**PROVIDED TEXT**
·····
When I woke I could hear my mother’s distant voice, “ What a waste of time.” Luckily she was only in my mind.
So, I though I couldn’t bring myself to get out of bed, I thought at least I could think about work.
But I failed.
I did spend a few minutes trying to imagine a beach garden. Really an oxymoron. Just considering moving the detritus to get started was daunting not to mention the waves. So I thought about our garden back home. How one big slow wave --that’s what a flood is after all-- passed through a few weeks ago. How one big wave 8 feet tall passed across our land depositing tires and stealing soil and plants. We have been so busy cleaning out the basement that I haven’t had time for the garden or the nursery that I wrangled together at the last minute with bird netting and posts. I did pick up a few lavenders of the north lawn that had been de-potted by the current and shoved a 100 yards down stream. I was actually amazed to find the potted pinks that I keep on an old metal shelf to keep them dry ended up 4 feet under water and still look alive, and well.
So, there I was at the beach wasting time thinking about the garden when I could have been counting waves until I was mesmerized. But I started thinking about beach gardens , and waves, and our garden, and floods. Remember the fun-filled and frustrating hours building sandcastles? What a waste of time. But what a pleasure, too. Sunny hours building, cultivating delusions of permanence.. And then a wave came....
·····
**EXERCISE BRIEF**
In the passage about the beach and the flooded garden, how tall was the wave that passed across the writer's land?
·····
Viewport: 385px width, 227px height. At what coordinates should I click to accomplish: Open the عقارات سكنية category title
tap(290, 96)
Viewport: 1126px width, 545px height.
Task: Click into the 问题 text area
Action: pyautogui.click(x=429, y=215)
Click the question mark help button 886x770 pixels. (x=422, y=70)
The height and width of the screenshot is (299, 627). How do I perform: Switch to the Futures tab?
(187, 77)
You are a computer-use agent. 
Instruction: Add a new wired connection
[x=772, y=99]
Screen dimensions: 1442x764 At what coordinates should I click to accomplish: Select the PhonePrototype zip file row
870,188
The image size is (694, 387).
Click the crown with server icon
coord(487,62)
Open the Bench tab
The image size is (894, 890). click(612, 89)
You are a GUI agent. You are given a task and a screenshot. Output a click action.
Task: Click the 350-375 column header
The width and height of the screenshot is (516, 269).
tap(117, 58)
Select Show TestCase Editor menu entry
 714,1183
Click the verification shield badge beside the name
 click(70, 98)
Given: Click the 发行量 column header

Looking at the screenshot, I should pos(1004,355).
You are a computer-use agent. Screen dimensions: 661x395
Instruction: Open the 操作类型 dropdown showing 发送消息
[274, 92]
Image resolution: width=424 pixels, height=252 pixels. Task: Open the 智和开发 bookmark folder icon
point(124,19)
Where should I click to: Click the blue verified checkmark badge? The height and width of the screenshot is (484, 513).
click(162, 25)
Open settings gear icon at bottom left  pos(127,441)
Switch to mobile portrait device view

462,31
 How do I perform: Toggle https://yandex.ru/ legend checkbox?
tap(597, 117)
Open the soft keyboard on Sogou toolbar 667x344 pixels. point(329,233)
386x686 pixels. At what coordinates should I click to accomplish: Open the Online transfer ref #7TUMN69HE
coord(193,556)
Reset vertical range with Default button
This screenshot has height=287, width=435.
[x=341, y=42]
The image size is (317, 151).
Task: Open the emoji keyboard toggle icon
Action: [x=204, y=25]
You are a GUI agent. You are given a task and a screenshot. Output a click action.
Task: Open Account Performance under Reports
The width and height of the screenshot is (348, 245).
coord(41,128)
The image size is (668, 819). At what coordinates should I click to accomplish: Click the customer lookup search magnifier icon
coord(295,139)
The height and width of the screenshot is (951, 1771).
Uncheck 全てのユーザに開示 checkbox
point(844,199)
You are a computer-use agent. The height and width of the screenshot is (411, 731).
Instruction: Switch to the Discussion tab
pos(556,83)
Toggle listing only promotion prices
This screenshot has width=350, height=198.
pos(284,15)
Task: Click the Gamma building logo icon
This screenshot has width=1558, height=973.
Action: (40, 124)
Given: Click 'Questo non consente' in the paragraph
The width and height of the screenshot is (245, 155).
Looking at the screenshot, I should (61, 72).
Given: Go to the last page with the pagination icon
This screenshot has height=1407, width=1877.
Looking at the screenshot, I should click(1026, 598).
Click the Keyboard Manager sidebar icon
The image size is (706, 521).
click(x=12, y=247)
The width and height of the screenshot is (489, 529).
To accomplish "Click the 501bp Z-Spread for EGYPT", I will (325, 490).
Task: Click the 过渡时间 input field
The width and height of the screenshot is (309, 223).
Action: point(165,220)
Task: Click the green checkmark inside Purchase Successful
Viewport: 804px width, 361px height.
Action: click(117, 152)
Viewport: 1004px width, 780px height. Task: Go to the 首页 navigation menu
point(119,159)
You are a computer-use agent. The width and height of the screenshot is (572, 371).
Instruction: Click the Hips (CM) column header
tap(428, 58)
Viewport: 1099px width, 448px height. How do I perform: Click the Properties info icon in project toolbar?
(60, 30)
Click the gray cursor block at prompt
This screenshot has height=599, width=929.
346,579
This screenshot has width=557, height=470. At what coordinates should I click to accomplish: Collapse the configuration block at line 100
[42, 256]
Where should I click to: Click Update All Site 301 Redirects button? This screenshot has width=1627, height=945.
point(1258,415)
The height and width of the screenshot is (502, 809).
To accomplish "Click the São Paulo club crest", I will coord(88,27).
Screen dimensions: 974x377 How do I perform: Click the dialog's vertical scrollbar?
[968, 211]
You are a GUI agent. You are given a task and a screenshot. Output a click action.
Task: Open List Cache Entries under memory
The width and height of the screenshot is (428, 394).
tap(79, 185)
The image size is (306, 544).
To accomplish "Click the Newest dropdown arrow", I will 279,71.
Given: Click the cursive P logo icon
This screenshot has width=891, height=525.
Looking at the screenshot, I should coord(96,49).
·····
**WRITTEN RESPONSE**
8 feet tall